With the general election just days away, campaign disclosure reports show that downtown interests are spending huge amounts of money to create a more conservative San Francisco Board of Supervisors and to pass Proposition B, Public Defender Jeff Adachi's effort to make city workers pay more for their pensions and health insurance.

Much of the spending is coming from sources hostile to programs designed to protect tenants in the city, including rent control and limits on the conversion on rental housing units to condominiums. An ideological flip of the board, which currently has a progressive majority, could also have big implications on who becomes the next mayor if Gavin Newsom wins his race for lieutenant governor.

At press time, downtown groups were far outspending their progressive counterparts through a series of independent expenditure committees, most of which are controlled by notorious local campaign attorney Jim Sutton (see "The political puppeteer," 2/4/04) in support of supervisorial candidates Mark Farrell in District 2, Theresa Sparks in District 6, Scott Wiener in District 8, and Steve Moss in District 10.

Prop.
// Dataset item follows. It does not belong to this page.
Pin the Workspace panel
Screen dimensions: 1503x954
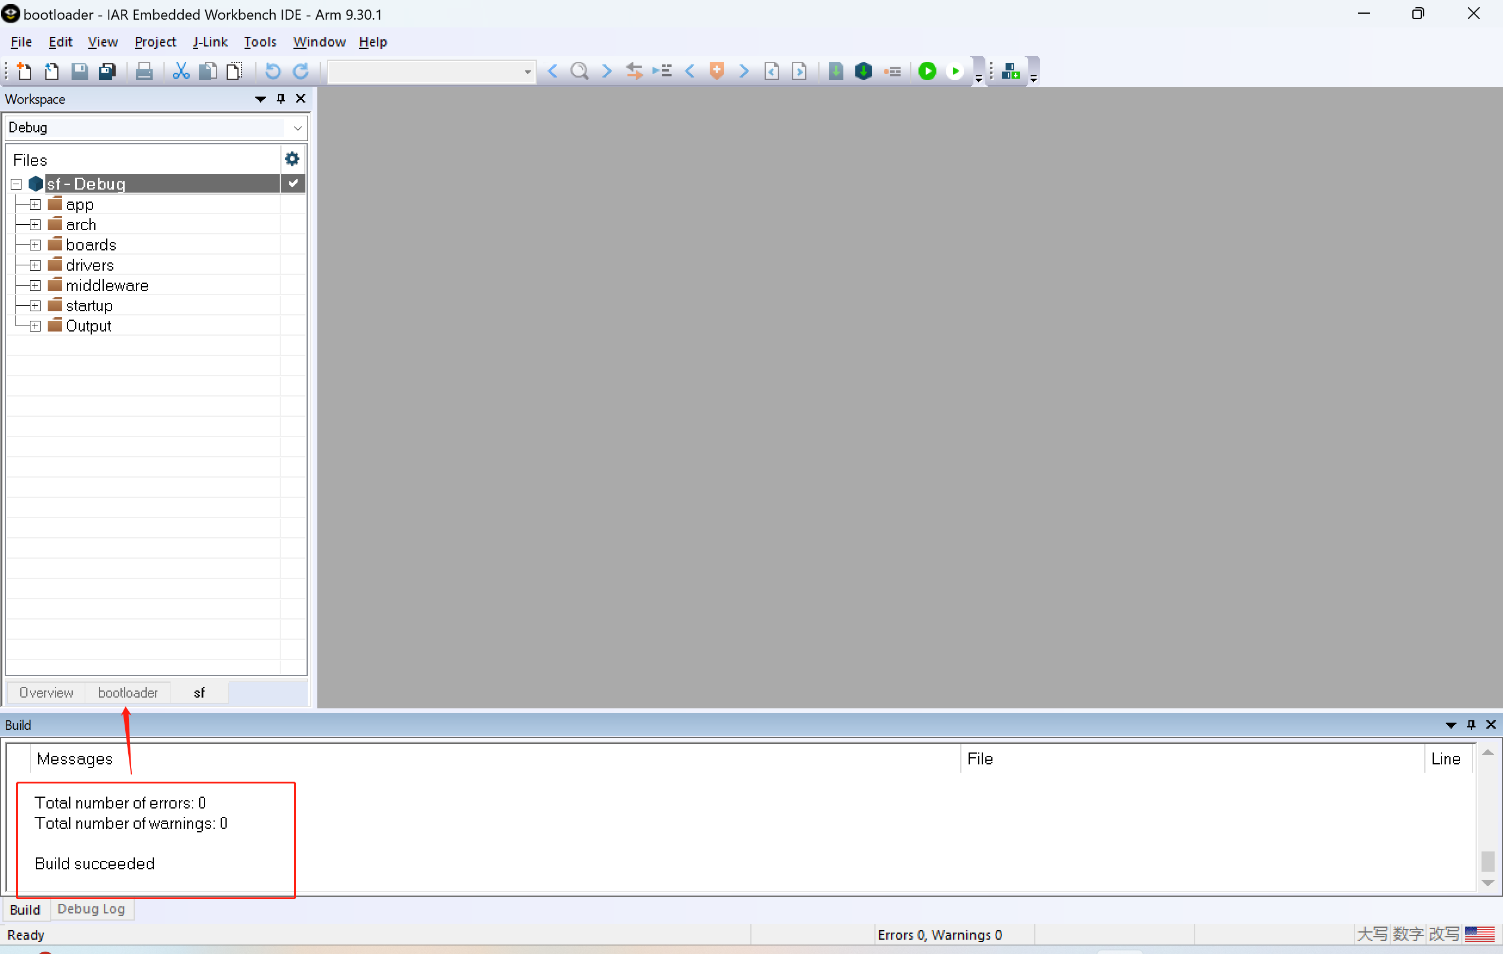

B has also been a big recipient of downtown's cash, although labor groups have pushed back strongly with their own spending to try to kill the measure, which is their main target in this election.

But the biggest spender in this election appears to be Thomas J. Coates, 56, a major investor in apartments and mobile homes and a demonstrated enemy of rent control. He alarmed progressive groups by giving at least $250,000 to groups that support Farrell, Sparks, Wiener, Moss, and Prop. G, legislation that Sup. Sean Elsbernd placed on the ballot to cut transit operator wages and change Muni work rules.

Although Coates declines to identify with a political party on his voter registration, he donated $2,000 to President George W. Bush in 2004. More significantly, he was the biggest individual donor in California's November 2008 election, when he contributed $1 million to Prop. 98, which sought to repeal rent control in California and limit the government's right to acquire private property by eminent domain.

Coates, who is also a yachting enthusiast and sits on San Francisco's America's Cup Organizing Committee (ACOC), donated $100,000 on Oct. 20 for Farrell, $45,000 for Sparks, $45,000 for Moss, and $10,000 for Wiener through third-party independent expenditure committees such as the Alliance for Jobs and Sustainable Growth.